L’INPS, al 4 giugno, avrebbe ricevuto 1'316’176 modelli di SR41, a fronte di 1'165'625 pagati. Restano quindi da pagare 150'551 modelli SR41, che ammontano a ben 419'670 lavoratori, che restano ancora senza le dovute integrazioni salariali. Un numero di persone sicuramente non basso.
È poi di oltre 4 milioni il numero di beneficiari potenziali che hanno già ricevuto i pagamenti in forma di anticipazione da parte delle aziende, che dovranno poi recuperare quanto anticipato in sede di conguaglio uniemens, da effettuarsi nel mese successivo a quello della sospensione.
Osserviamo ora il dato delle prestazioni ancora da pagare, suddiviso per singolo ammortizzatore sociale di competenza INPS:
- Nel caso di Cassa Ordinaria (CIGO) abbiamo 423'737 domande pervenute all’INPS; di queste ne risultano autorizzate 407'982; risultano invece ricevuti 381'260 modelli SR41, dei queli 354'421 sono stati messi in pagamento, per un totale del 93% delle richieste, pari a poco più di 1,3 milioni di lavoratori.
- Nel caso di assegno ordinario del Fondo di Integrazione Salariarle (FIS), vi sono 181'897 domande inviate, che corrispondono a poco meno di 2,7 milioni do lavoratori. A fronte di questi numeri, gli SR41 ricevuti sono 135'333, di cui 117'446 già pagati, pari all’87% del totale.
- Nel caso di Cassa in Deroga (CIGD), le quali, a differenza degli altri ammortizzatori sociali, sono state determinate dalle singole Regioni per poi essere inoltrare all’INPS per l’autorizzazione al pagamento, le domande sono state 572'718; di queste 520'885 sono state autorizzate, pari al 90% circa delle domande, e con 1,2 milioni di lavoratori pagati.
Insomma, i ritardi ci sono, e molti lavoratori sono ancora senza stipendio per periodi anche lunghi (considerato che la maggior parte delle aziende hanno fatto cassa in modo continuativo).
Per questo il decreto rilancio ha cercato di correre ai ripari introducendo delle semplificazioni nelle procedure di richiesta cassa e di invio SR41.
In particolare:
- sono stati introdotti termini più stringenti per l’invio delle istanza, con previsione di una penalizzazione nei casi di presentazione della domanda tardivamente.
- Per la CIGD è previsto che le ulteriori 5 settimane di cassa entro agosto siano autorizzate direttamente dall’INPS, e non dalle regioni, a cui si potrà presentare le dovute domande a partire dal 18 giugno.
Semplificazioni che tuttavia non sembrano possano risolvere integralmente tutte le cause degli innumerevoli ritardi; la burocrazia è ancora tanta, molte le incertezze e troppe le differenze.
L’incongruenza principale che andrà risolta è quella tra la durata della cassa e il blocco dei licenziamenti; la prima che può essere prorogata di altre 5 settimane oltre alle 9 già iniziali (ad eccezione dei settori di turismo, fiere e congressi), mentre il blocco licenziamenti andrà avanti fino al 17 agosto. Bene. È sacrosanta la volontà di tutelare i lavoratori.
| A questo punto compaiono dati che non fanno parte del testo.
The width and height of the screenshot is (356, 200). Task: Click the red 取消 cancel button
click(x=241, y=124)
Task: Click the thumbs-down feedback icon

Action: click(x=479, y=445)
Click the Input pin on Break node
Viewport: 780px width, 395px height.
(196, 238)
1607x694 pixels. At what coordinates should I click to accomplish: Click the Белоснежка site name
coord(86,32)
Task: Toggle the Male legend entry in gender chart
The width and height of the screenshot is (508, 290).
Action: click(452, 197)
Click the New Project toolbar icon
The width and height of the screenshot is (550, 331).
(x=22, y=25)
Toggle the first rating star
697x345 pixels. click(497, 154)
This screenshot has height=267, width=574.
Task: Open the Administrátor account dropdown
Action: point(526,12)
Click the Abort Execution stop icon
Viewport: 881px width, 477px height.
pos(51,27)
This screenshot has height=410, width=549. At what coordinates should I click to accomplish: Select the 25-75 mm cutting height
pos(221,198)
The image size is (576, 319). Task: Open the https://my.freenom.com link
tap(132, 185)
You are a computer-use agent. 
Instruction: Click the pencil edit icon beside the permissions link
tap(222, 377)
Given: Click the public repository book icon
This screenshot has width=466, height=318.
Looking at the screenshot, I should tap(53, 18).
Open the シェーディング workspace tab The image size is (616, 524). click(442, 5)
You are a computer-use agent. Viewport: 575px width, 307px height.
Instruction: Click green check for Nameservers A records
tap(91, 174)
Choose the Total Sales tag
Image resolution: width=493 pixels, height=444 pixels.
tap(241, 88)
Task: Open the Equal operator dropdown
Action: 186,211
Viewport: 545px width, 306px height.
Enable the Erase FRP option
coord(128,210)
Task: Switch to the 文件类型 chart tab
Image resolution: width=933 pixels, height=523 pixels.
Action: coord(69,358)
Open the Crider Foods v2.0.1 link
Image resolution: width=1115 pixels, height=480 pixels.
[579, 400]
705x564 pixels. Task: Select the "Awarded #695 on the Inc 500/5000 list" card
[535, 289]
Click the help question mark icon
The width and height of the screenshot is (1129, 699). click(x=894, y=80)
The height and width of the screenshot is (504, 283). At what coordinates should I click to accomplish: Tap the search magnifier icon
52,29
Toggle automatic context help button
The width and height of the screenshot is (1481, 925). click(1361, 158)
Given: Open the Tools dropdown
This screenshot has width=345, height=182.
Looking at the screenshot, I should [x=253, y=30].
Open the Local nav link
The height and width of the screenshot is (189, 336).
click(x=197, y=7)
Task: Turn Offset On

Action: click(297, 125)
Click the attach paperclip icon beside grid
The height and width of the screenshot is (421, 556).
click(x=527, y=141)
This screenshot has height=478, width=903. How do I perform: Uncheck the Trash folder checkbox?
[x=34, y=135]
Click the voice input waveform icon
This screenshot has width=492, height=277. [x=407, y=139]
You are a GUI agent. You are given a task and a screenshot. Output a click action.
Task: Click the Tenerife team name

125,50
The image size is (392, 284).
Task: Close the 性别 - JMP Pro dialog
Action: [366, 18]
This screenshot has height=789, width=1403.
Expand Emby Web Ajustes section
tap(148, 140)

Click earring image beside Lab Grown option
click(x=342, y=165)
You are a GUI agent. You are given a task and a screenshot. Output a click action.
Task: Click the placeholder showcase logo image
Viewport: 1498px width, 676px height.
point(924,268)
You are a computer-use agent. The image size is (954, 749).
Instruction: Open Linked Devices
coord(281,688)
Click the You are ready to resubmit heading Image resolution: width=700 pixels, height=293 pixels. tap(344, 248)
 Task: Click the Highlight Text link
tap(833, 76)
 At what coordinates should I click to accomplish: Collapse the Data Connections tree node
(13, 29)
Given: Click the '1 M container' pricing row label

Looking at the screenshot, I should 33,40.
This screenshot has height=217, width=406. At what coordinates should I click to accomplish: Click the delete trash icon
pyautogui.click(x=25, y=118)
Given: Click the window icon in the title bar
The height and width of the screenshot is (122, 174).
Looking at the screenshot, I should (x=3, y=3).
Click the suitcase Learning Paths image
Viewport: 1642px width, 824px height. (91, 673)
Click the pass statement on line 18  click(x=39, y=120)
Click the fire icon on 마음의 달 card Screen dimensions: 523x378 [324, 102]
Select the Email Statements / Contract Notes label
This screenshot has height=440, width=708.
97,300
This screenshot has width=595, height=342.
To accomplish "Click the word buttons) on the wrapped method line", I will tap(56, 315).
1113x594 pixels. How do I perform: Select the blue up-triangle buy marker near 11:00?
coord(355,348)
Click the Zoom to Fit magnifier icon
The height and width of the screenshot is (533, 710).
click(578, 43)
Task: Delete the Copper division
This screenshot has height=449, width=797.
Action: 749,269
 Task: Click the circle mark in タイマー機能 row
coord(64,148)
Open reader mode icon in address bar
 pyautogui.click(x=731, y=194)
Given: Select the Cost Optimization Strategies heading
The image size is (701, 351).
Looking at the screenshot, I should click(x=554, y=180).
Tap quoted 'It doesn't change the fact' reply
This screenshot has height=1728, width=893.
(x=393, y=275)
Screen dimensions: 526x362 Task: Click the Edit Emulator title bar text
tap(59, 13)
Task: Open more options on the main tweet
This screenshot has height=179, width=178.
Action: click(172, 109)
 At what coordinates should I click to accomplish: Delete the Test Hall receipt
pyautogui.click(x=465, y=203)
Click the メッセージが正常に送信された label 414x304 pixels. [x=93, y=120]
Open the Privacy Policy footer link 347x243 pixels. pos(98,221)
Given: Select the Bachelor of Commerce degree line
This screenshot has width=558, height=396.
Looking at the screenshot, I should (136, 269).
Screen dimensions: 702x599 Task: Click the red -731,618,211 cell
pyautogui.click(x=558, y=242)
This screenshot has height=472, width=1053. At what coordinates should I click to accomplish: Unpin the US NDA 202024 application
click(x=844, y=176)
Ma vanno tutelate anche le imprese, motore dell’economia italiana. Si, perché in questo modo, c’è un lasso di tempo troppo grande tra la fine della cassa integrazione e il blocco licenziamenti, nel quale le imprese avranno l’obbligo retributivo, ma non potranno integrare in alcun modo gli stipendi dei dipendenti in caso di sospensione dell’attività lavorativa, a causa del Covid-19.
Bisogna correre ai ripari e sistemare tutte le incongruenze: non possiamo permetterci ulteriore incertezza.